Re: The New Year
Santa hadn't been careful to evade wolfish sensibilities. He (because Santa was male and assuredly so) was in good health. The sweat traces were clean, absent the fatty traces of a poor diet or the tinge of alcoholic burn that would have been a drunk's fingerprint. He was in condition. Perhaps not peak condition, because Santa's age was well past thirty and balanced somewhat precariously between late thirties and early forties. It was not a scent that would have been familiar to the wolf stood sniffing around the truck. There had been no physical encounter between Santa and the wolf but Santa was also not a man who adopted strong scents and markers. There was a tracing of expensive soap. The kind bought in individual paper packages with bland, lengthy titles of what they contained. This was distinct because it was scented as opposed to the muddled, plain smell of drugstore purchases, but Santa clearly didn't want to smell like berry anything, or an outlandish combination of spices and herbs because the smell was clean and thin. Lemons perhaps or something astringent like mint.

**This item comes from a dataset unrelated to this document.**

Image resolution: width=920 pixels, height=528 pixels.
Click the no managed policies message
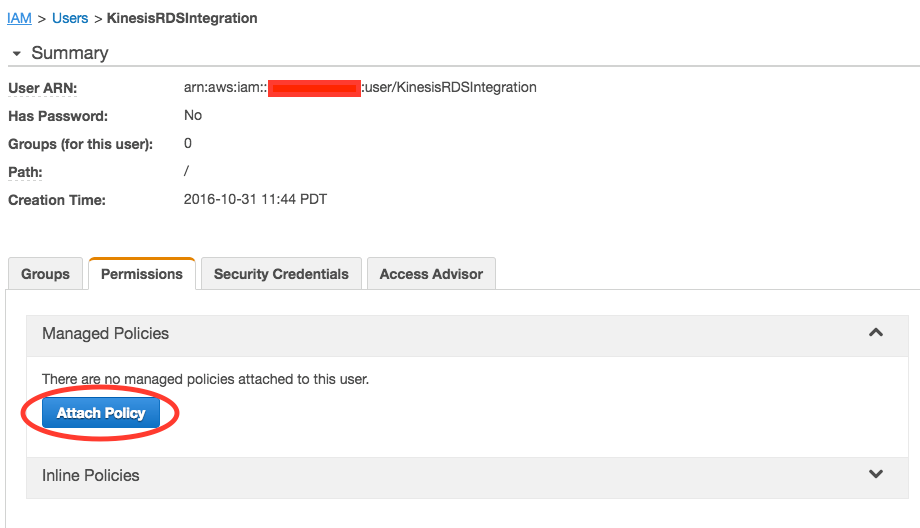(x=205, y=379)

The soap was layered under lasting notes of something clear and cleanly scented that was a mixture of notes, some green, some lemon and verbena and something woody blooming underneath. If there was anything left from what clothes had been washed in, it was the sharp tinge of dry-cleaning fluid. The combination of scents could of course be tracked back, but Santa's fine health, robust age and choice in scent did not come with an expectation he would be tracked down physically.